Did you step through the scenarios where X is NAN? I don't think the transform is valid for both predicates (similarly for ONE/UNE).

xbolva00 added inline comments.Aug 14 2018, 11:04 AM
lib/Transforms/InstCombine/InstCombineSelect.cpp
71 ↗(On Diff #160625)

Ok, so probably not worth to with FP opcodes? if it is so complicated.. Alive has some problems with float?

spatel added inline comments.
lib/Transforms/InstCombine/InstCombineSelect.cpp
71 ↗(On Diff #160625)

AFAIK, Alive doesn't support FP yet.
I think this is still a good optimization for FP, we just have to do it carefully. So that just means prove that the output is correct with a NAN input and one or more of the FP predicates.

xbolva00 added inline comments.Aug 18 2018, 8:55 AM
lib/Transforms/InstCombine/InstCombineSelect.cpp
71 ↗(On Diff #160625)

How can we prove it?

I will add many tests with nan tomorrow so we can see changes directly.

xbolva00 updated this revision to Diff 161394.Aug 19 2018, 5:01 AM
  • Tests with nan
spatel added inline comments.Aug 19 2018, 5:38 AM
lib/Transforms/InstCombine/InstCombineSelect.cpp
71 ↗(On Diff #160625)

Options:

  1. Use an FP-capable version of Alive - https://github.com/rutgers-apl/alive-nj (I have no experience with that).
  1. Substitute %x with NaN in the basic pattern:
%A = fcmp oeq float %x, -0.0
%B = fadd float %x, %z
%C = select i1 %A, float %B, float %y

And see if the result is the same after the transform by working through the code by hand.

  1. Run this IR under 'lli'? (again, I'm not very familiar with that tool)
  1. Create a C program that would produce the IR patterns and step/printf through to see if the output is the same given a NaN input.
test/Transforms/InstCombine/select-binop-cmp.ll
361 ↗(On Diff #161394)

These tests don't do what we need. If we're using a NaN constant (rather than a variable that is dynamically set to NaN), other optimizations will prevent the transform in question.

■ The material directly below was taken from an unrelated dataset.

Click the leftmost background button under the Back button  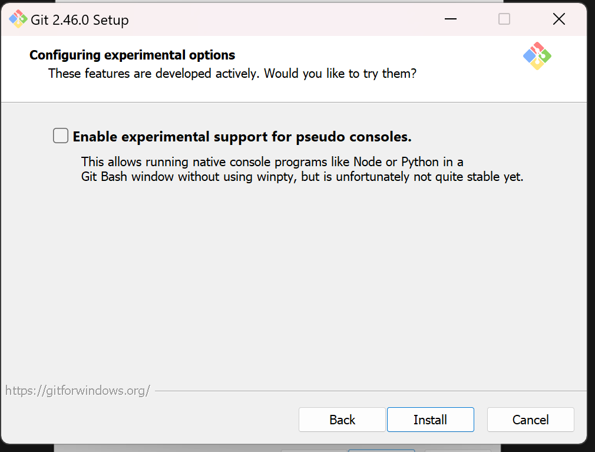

Ok, I create this IR manually + lli to interpret it
https://pastebin.com/MxdSFyTL

xbolva00@xbolva00:~/opt$ lli fp.ll 5 6
noopt 2.000000
fpoeq 2.000000
fpueq 2.000000
noopt 2.000000
fpoeq 2.000000
fpueq 2.000000
noopt nan
fpoeq nan
fpueq 2.000000
noopt nan
fpoeq nan
fpueq nan


So OEQ seems good.

Next steps:

  1. Remove UEQ from optimization
  2. Change tests + add nan tests (No idea yet how to do proper ones, small tip?)
xbolva00 added a comment.EditedAug 19 2018, 8:54 AM

Alive says that we cannot transform it. OEQ maybe yes with the check if zero has no sign.

Alive: https://pastebin.com/TkJB4RTr

Alive says that we cannot transform it. OEQ maybe yes with the check if zero has no sign.

Alive: https://pastebin.com/TkJB4RTr

Great! You got alive-nj working.

So yes, looks like we have to check for 'nsz' and only OEQ (but not UEQ). For the tests, there's no easy way to encode what we're showing here AFAIK. We just need to make sure that we have both positive and negative tests when 'nsz' is (not) there and for each possible predicate.

xbolva00 edited the summary of this revision. (Show Details)Aug 19 2018, 10:37 AM
xbolva00 edited the summary of this revision. (Show Details)
xbolva00 updated this revision to Diff 161465.Aug 20 2018, 5:47 AM
  • New tests
spatel added inline comments.Aug 20 2018, 9:07 AM
lib/Transforms/InstCombine/InstCombineSelect.cpp
85 ↗(On Diff #161465)

I think this is a correct predicate, but stronger than necessary. Does alive-fp say we can get away with CannotBeNegativeZero(Y)? If it doesn't recognize that function, you could fake it by adding another operation that creates 'Y' (or '%z' as shown in the test names) while guaranteeing that it is not -0.0. So something like:
%z = fadd %v, 0.0 (this can never produce -0.0)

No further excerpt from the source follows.